Wednesday, February 7, 2024

Testing for a difference in the rate of evolution along a single (or set of single) branches in a phylogenetic tree using phytools brownie.lite

The other day a friend & colleague contacted me about an article of mine, published way back in 2008, describing an alternative to the older McPeek (1995) technique designed to test hypotheses about a shift in the rate of evolution for a quantitative character only single branches of a phylogenetic tree.

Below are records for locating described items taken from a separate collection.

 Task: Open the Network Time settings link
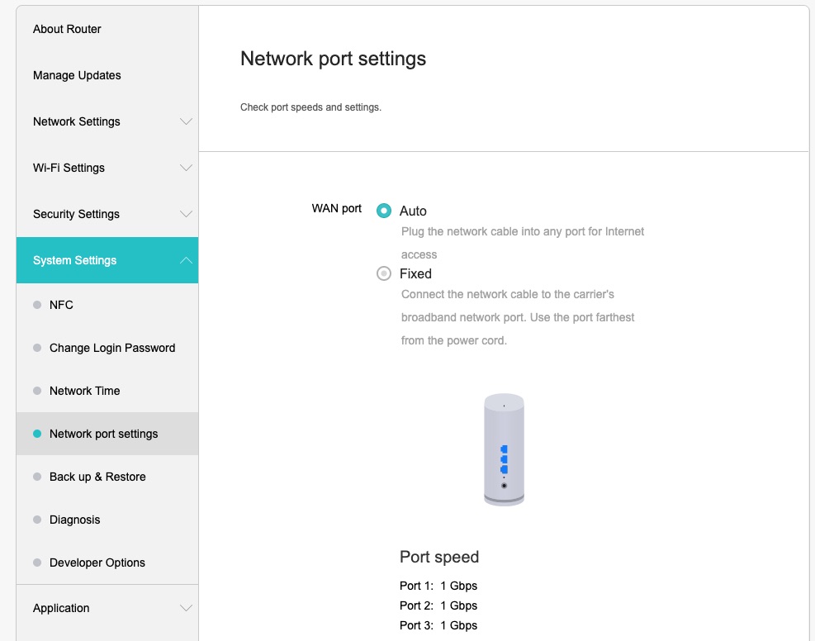tap(85, 391)
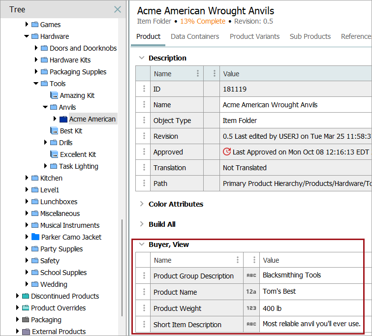Viewport: 372px width, 336px height.
Task: Click the Amazing Kit product icon
Action: pyautogui.click(x=54, y=95)
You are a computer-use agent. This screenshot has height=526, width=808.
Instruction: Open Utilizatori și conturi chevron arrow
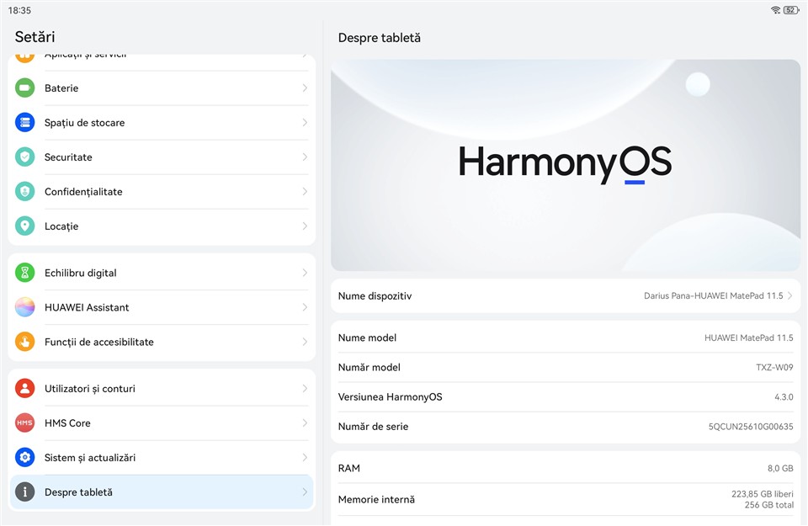305,389
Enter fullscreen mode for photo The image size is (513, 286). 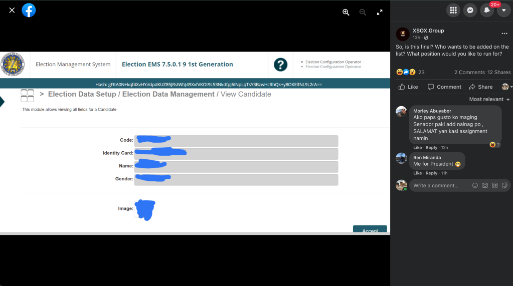click(x=380, y=13)
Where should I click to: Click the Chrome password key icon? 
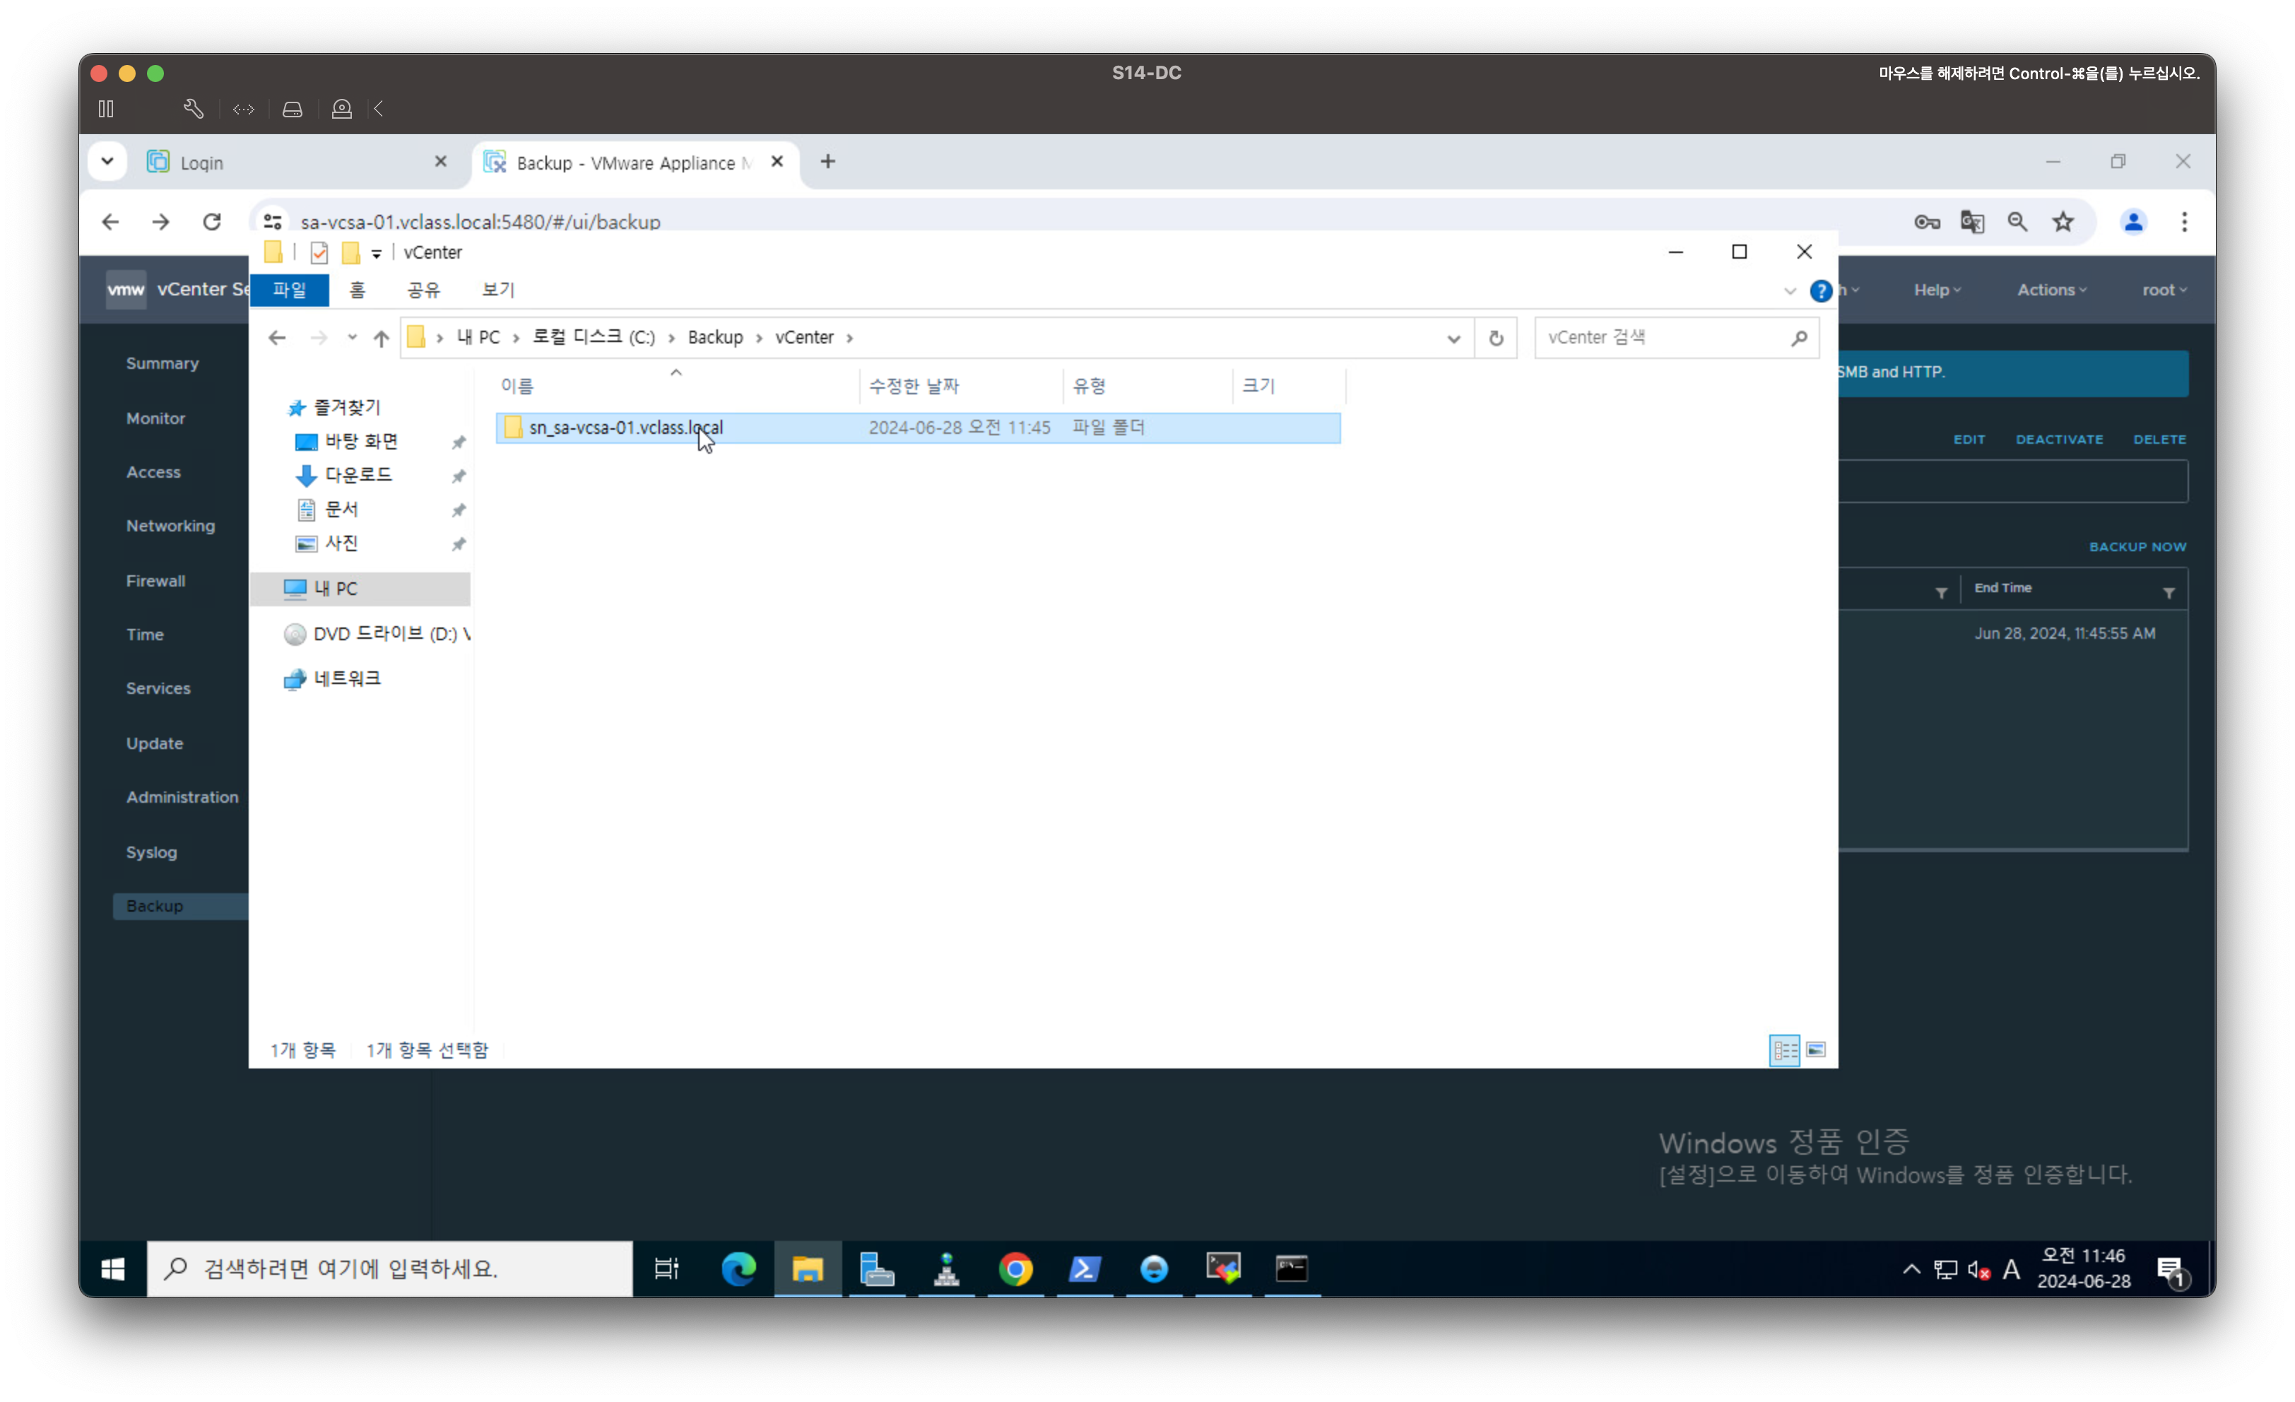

I didn’t devise a new method – I simply applied O’Meara et al. (2006), still a great article IMO – to this older problem. (Even so, looking back at this article that I must’ve written in what couldn’t have been more than my 3rd or 4th year of grad school – I’m kinda impressed!)

Anyway, this colleague asked if that method was implemented in R, and I said “yes” – in the form of the phytools function brownie.lite which implements O’Meara et al. (2006).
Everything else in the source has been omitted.